The Times is doing its job as well. It’s the newspaper's responsibility to inform the public of issues in the community as government watchdogs over taxpayers’ and citizens’ interests. The Times doesn’t create the issues which embarrass public officials — the newspaper merely reports them. And the Times considers millions upon millions of gallons of sewage spilled to be an issue.

As readers can see from today’s stories, the Times has attempted to get answers to our questions, even to the point of repeating the questions several times. Readers can also see the answers provided. If there are misunderstandings that are printed, perhaps now the community can see why.

The Times apologizes for implying that the city was past due in its GEFA loans, as GEFA states that’s not the case, but that still doesn’t explain the contradictory answers or the disparities between the city’s loan spreadsheets and GEFA’s.

Ultimately, the Times is trying to find out where the money has gone from the water/sewer fund, how the city intends to pay back its current debt and the future debt it is in the process of applying for, and what short-term solutions the city is going to provide to the residents and businesses affected by small rain events until the lines and the plant are rebuilt, in three to four years time.

After this $32 million GEFA loan is awarded, the City will be in debt to GEFA for almost $90 million.
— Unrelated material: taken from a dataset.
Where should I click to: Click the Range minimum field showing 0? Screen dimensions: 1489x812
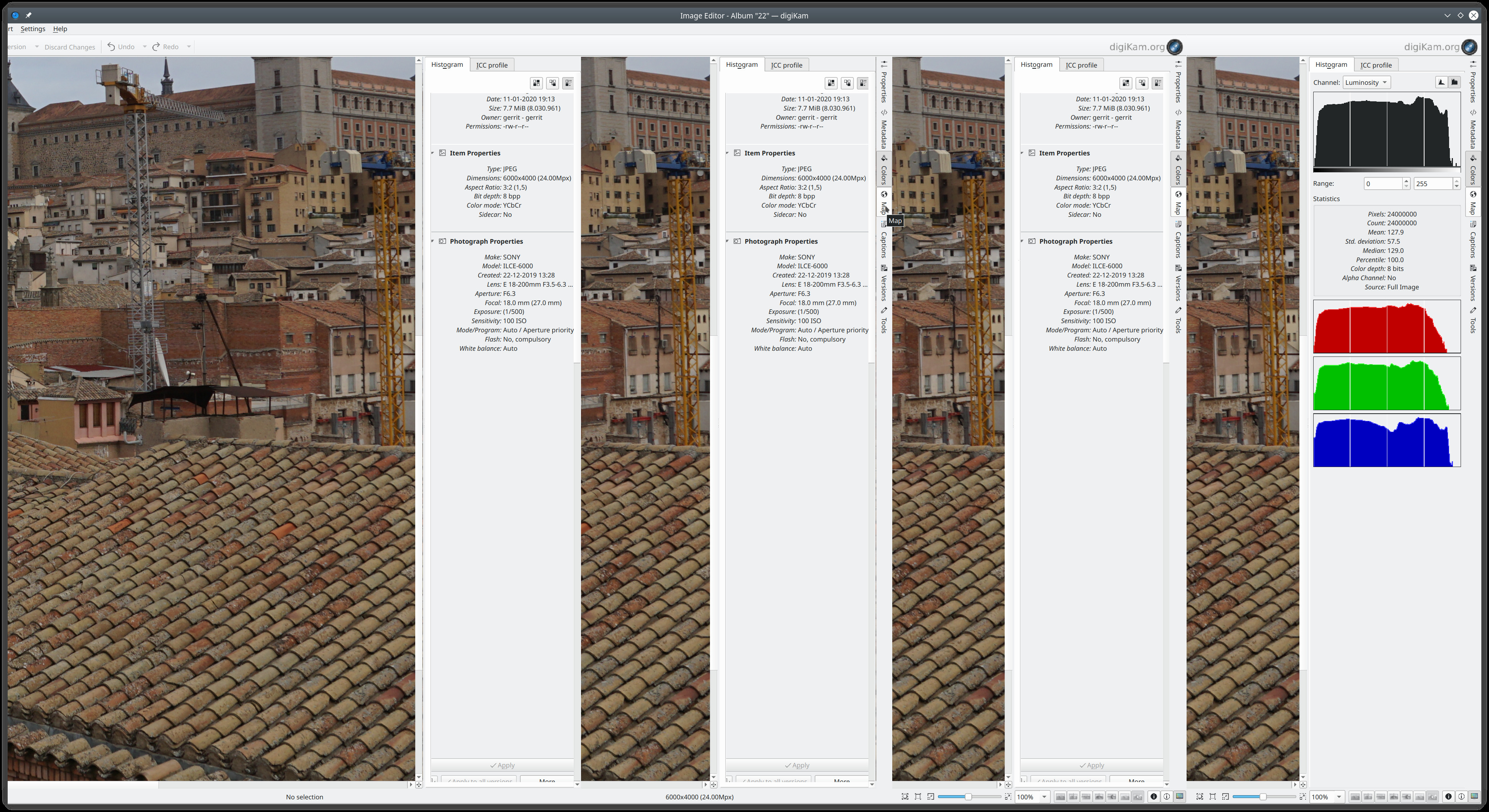click(x=1383, y=184)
The Times is trying to find out how those loans will be repaid if SPLOST doesn’t pass. Does the City intend to try and get a SPLOST this November and a MOST next year as well?

Perhaps after giving the Chamber group information on the City’s financial status, the Mayor and City Manager would be willing to stop by the Times and do the same. That way, the entire community can be better informed, not just a select few.

All citizens have the right to question their elected and paid government officials. They have the right to know where their tax dollars are going and if their taxes are going to be raised. They have the right to know when sewage will stop being released into the environment and into their yards.